> Task:
Each line below should be quoted exactly, please.

> Supplied entries:

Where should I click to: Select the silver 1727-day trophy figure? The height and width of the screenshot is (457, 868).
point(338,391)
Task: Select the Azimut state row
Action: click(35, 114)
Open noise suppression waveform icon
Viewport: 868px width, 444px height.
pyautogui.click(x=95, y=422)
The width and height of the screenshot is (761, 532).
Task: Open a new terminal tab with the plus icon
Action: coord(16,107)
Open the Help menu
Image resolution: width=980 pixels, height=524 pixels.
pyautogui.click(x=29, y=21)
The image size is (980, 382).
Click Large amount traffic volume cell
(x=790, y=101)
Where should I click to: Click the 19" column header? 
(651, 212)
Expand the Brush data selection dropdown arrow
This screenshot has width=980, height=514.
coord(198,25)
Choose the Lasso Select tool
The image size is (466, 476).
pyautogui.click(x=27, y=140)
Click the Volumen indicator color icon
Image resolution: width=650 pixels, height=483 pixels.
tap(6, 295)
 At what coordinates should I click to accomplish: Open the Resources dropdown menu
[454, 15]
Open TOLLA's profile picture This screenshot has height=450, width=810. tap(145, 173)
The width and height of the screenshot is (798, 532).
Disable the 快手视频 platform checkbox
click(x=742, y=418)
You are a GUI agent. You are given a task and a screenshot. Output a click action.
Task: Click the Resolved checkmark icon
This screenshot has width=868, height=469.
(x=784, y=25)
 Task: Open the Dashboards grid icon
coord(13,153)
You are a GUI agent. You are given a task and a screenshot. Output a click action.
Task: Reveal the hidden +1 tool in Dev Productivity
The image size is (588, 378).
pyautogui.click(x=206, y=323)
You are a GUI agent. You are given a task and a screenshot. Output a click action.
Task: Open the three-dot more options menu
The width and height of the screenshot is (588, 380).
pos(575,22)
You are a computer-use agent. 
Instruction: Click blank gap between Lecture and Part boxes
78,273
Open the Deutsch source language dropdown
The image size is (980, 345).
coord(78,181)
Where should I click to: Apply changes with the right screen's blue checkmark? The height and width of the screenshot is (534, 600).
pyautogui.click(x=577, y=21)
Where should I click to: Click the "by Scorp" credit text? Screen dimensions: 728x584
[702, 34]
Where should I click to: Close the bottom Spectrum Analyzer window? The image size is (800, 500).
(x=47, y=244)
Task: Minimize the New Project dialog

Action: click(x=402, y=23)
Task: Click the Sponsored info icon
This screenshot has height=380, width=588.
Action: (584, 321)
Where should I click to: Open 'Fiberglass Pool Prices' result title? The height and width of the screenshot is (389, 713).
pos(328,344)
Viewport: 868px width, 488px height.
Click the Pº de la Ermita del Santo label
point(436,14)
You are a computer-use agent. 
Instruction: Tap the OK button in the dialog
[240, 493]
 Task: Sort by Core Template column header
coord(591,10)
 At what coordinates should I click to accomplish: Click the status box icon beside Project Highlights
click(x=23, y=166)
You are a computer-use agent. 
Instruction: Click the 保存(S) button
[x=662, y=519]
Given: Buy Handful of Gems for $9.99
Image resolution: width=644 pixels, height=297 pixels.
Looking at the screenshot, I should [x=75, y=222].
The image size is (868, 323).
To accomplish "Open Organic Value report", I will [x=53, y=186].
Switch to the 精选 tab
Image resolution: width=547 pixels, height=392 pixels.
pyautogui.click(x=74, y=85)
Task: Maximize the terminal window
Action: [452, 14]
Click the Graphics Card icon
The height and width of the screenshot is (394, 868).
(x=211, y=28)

> Exercise answer:
Where should I click to: Select the silver 1727-day trophy figure? The height and width of the screenshot is (457, 868).
point(338,391)
Task: Select the Azimut state row
Action: click(35, 114)
Open noise suppression waveform icon
Viewport: 868px width, 444px height.
pyautogui.click(x=95, y=422)
The width and height of the screenshot is (761, 532).
Task: Open a new terminal tab with the plus icon
Action: coord(16,107)
Open the Help menu
Image resolution: width=980 pixels, height=524 pixels.
pyautogui.click(x=29, y=21)
The image size is (980, 382).
Click Large amount traffic volume cell
(x=790, y=101)
Where should I click to: Click the 19" column header? 
(651, 212)
Expand the Brush data selection dropdown arrow
This screenshot has width=980, height=514.
coord(198,25)
Choose the Lasso Select tool
The image size is (466, 476).
pyautogui.click(x=27, y=140)
Click the Volumen indicator color icon
Image resolution: width=650 pixels, height=483 pixels.
tap(6, 295)
 At what coordinates should I click to accomplish: Open the Resources dropdown menu
[454, 15]
Open TOLLA's profile picture This screenshot has height=450, width=810. tap(145, 173)
The width and height of the screenshot is (798, 532).
Disable the 快手视频 platform checkbox
click(x=742, y=418)
You are a GUI agent. You are given a task and a screenshot. Output a click action.
Task: Click the Resolved checkmark icon
This screenshot has width=868, height=469.
(x=784, y=25)
 Task: Open the Dashboards grid icon
coord(13,153)
You are a GUI agent. You are given a task and a screenshot. Output a click action.
Task: Reveal the hidden +1 tool in Dev Productivity
The image size is (588, 378).
pyautogui.click(x=206, y=323)
You are a GUI agent. You are given a task and a screenshot. Output a click action.
Task: Open the three-dot more options menu
The width and height of the screenshot is (588, 380).
pos(575,22)
You are a computer-use agent. 
Instruction: Click blank gap between Lecture and Part boxes
78,273
Open the Deutsch source language dropdown
The image size is (980, 345).
coord(78,181)
Where should I click to: Apply changes with the right screen's blue checkmark? The height and width of the screenshot is (534, 600).
pyautogui.click(x=577, y=21)
Where should I click to: Click the "by Scorp" credit text? Screen dimensions: 728x584
[702, 34]
Where should I click to: Close the bottom Spectrum Analyzer window? The image size is (800, 500).
(x=47, y=244)
Task: Minimize the New Project dialog

Action: click(x=402, y=23)
Task: Click the Sponsored info icon
This screenshot has height=380, width=588.
Action: (584, 321)
Where should I click to: Open 'Fiberglass Pool Prices' result title? The height and width of the screenshot is (389, 713).
pos(328,344)
Viewport: 868px width, 488px height.
Click the Pº de la Ermita del Santo label
point(436,14)
You are a computer-use agent. 
Instruction: Tap the OK button in the dialog
[240, 493]
 Task: Sort by Core Template column header
coord(591,10)
 At what coordinates should I click to accomplish: Click the status box icon beside Project Highlights
click(x=23, y=166)
You are a computer-use agent. 
Instruction: Click the 保存(S) button
[x=662, y=519]
Given: Buy Handful of Gems for $9.99
Image resolution: width=644 pixels, height=297 pixels.
Looking at the screenshot, I should [x=75, y=222].
The image size is (868, 323).
To accomplish "Open Organic Value report", I will [x=53, y=186].
Switch to the 精选 tab
Image resolution: width=547 pixels, height=392 pixels.
pyautogui.click(x=74, y=85)
Task: Maximize the terminal window
Action: [452, 14]
Click the Graphics Card icon
The height and width of the screenshot is (394, 868).
(x=211, y=28)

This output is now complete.